Le prince ne s’était fixé aucune limite. Ouvrant plusieurs fronts, s’attaquant à l’opposition qu’il voulait réduire à sa plus simple expression, intimidant les voix discordantes et politisant les dossiers judiciaires. À chacune de ses sorties, c’était les mêmes les discours guerriers enrobés de menaces contre les ministres, directeurs généraux et autres caciques du régime Wade. Juste pour légitimer aux yeux de l’opinion nationale et internationale ce qui allait suivre : la fameuse traque des biens mal acquis. Exactement 25 dossiers ont été ficelés. Et on se souvient comme si c’était hier, comment Ousmane Ngom, ancien ministre de l’Intérieur, a été embastillé dans un hôtel à Kolda, humilié et conduit manu militari à Dakar. L’enlèvement a été retransmis en direct par les radios. Le lendemain, les jours et mois qui ont suivi, les médias ne parlaient que de cette traque qui était à la « Une » de tous les journaux. Mais, à l’arrivée, seul Karim Wade a été jugé et condamné. Les autres, presque tous, avaient transigé, acceptant de jouer le jeu du nouveau roi.
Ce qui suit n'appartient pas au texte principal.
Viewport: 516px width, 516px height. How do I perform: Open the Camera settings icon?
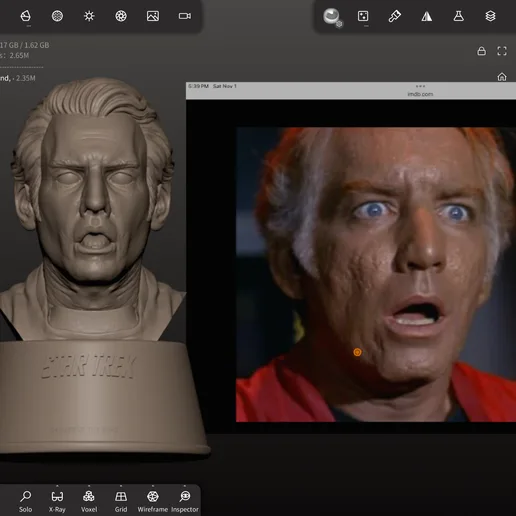point(185,16)
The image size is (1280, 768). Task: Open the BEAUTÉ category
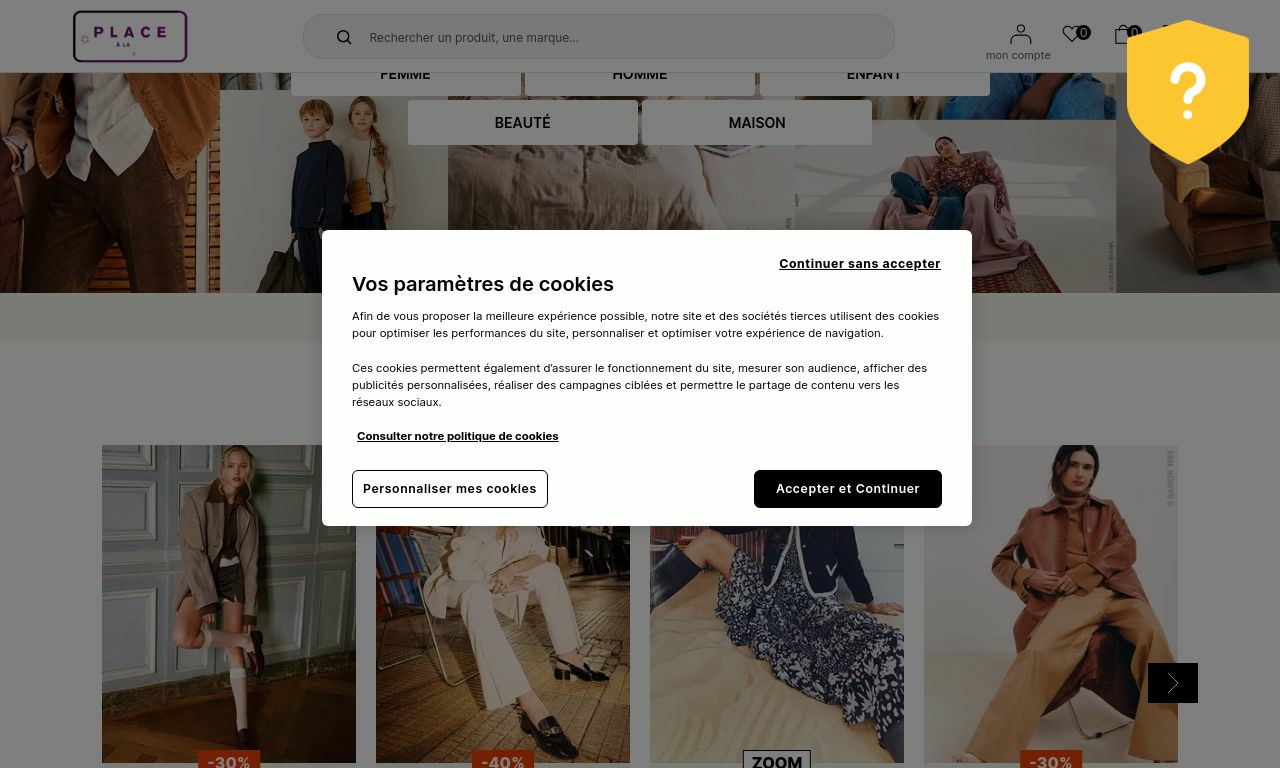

En réalité, Macky Sall n’était nullement animé par un souci de justice, de transparence ou de combattre l’impunité. Son plan machiavélique consistait tout simplement à faire chanter les dignitaires du pouvoir sortant, décapiter le Parti démocratique sénégalais (Pds) et renforcer l’Alliance pour la République (Apr). Voilà pourquoi, quand il a atteint ses objectifs, les poursuites enclenchées, en grande pompe, ont été aussitôt arrêtées. Ridiculisant les magistrats qui étaient engagés dans le processus, fragilisant davantage l’institution judiciaire. Allons-nous revivre le même scénario ? Certainement non. Les éléments qui fondent cet optimisme existent et sont incontestables : postures, actes et méthode de gouvernance en cours. Rien à voir avec le régime Macky Sall connu pour ses immixtions répétées dans les dossiers judiciaires. Et il est heureux de constater que les membres de l’opposition et de la société civile sont les premiers à envahir les émissions de radios et les plateaux de télévision pour saluer la décision du Conseil constitutionnel.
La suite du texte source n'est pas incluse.